■ **TASK DETAILS**: Reproduce each of the lines below word for word, without changing anything.

■ **Saved entries**:
-- Start --

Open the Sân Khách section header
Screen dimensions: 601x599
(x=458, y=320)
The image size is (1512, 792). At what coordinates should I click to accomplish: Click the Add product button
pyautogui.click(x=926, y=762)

-- End --

■ **TASK SOLUTION**:
Open the Sân Khách section header
Screen dimensions: 601x599
(x=458, y=320)
The image size is (1512, 792). At what coordinates should I click to accomplish: Click the Add product button
pyautogui.click(x=926, y=762)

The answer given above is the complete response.